A experiência de expatriados em trabalhos de três artistas
Três artistas - um português, um bósnio e um brasileiro - "contam" através da pintura, desenho, escultura, vídeo e design a sua experiência comum de expatriados, numa exposição patente a partir do dia 21 no Centro Cultural de Cascais.
O português, Júlio Silva, nasceu em Cascais e vive há 10 anos em Oslo, onde dirige uma Escola de arte e é proprietário de uma galeria.
O bósnio, Rus Mesic, refugiado da guerra da Bósnia, vive também na Noruega, e o brasileiro, Alex Fleming, em Berlim.
Ouvido pela Lusa, Júlio Silva referiu que a exposição, a que os três artistas deram o "pesado" título de "A casa de Hades" (o deus/o mundo dos mortos), reúne trabalhos em técnicas e materiais diferenciados que articulam um discurso centrado na condição do expatriado.
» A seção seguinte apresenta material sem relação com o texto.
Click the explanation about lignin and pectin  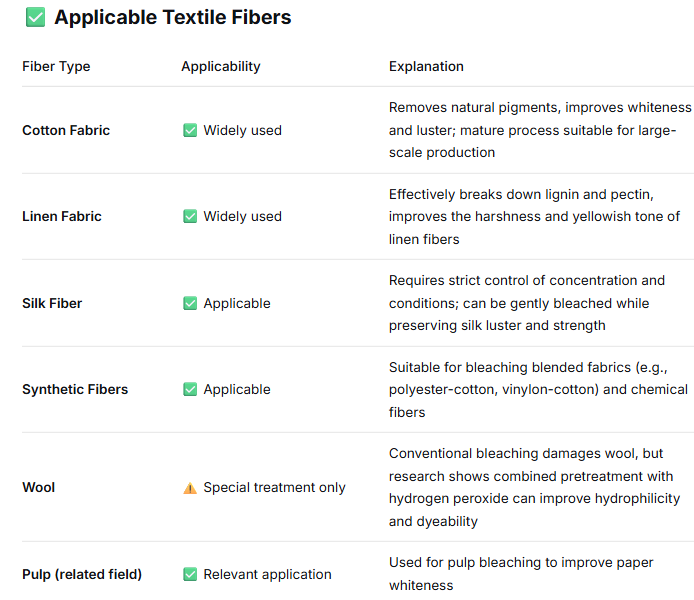point(534,216)
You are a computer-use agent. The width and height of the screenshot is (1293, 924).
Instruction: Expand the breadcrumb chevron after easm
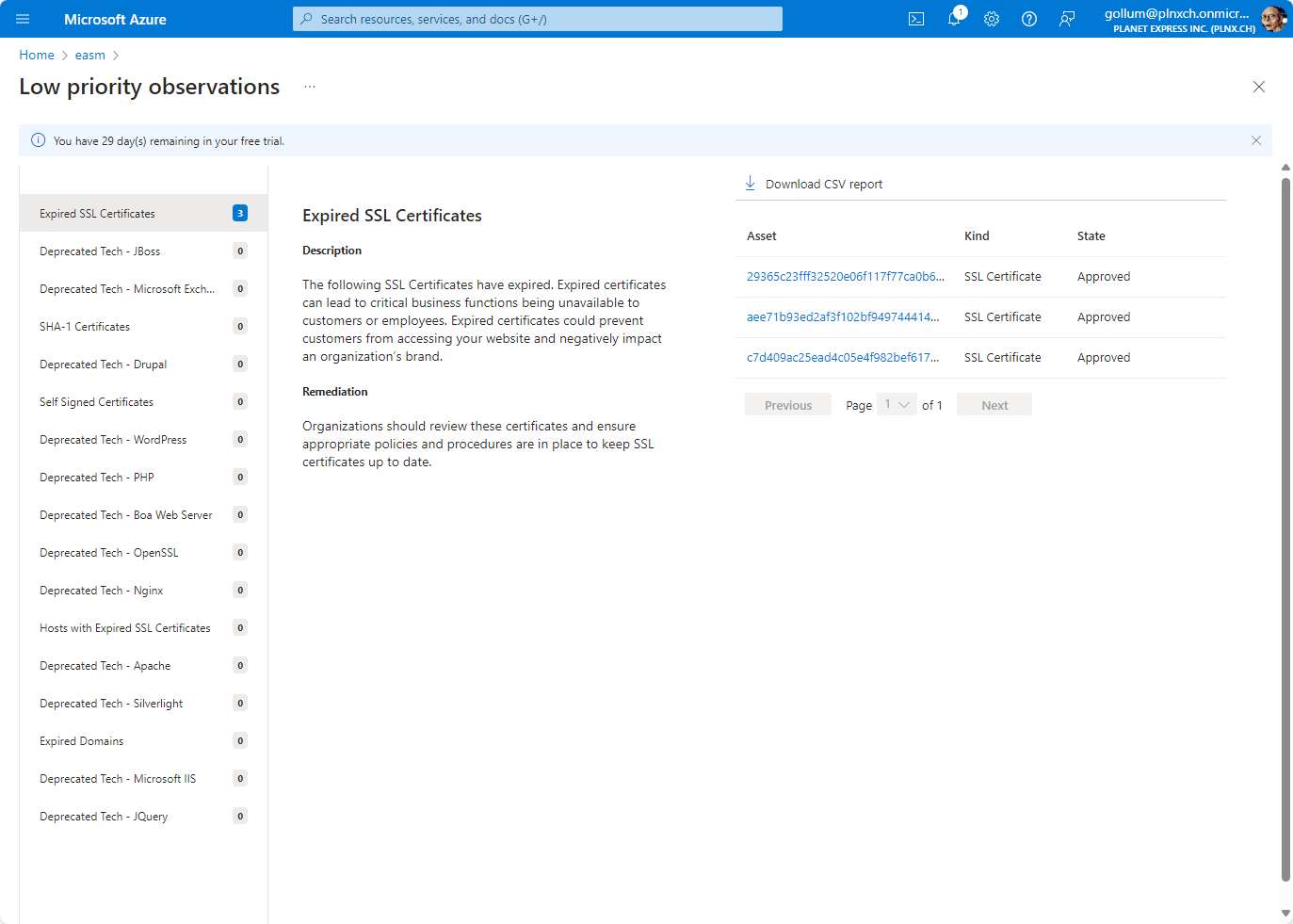115,55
"O que mais nos interessou - esclareceu - foi a possibilidade de, digamos assim, tornar visível o Hades (palavra grega que significa `invisível`). Os trabalhos que aqui reunimos são, sobretudo, de pintura, os meus, instalações, os de Mesic e, numa vertente politizada e documental, as esculturas de Fleming".
Os trabalhos expostos ocupam seis salas em dois andares do Centro. Poderão ser vistos até 3 de Setembro.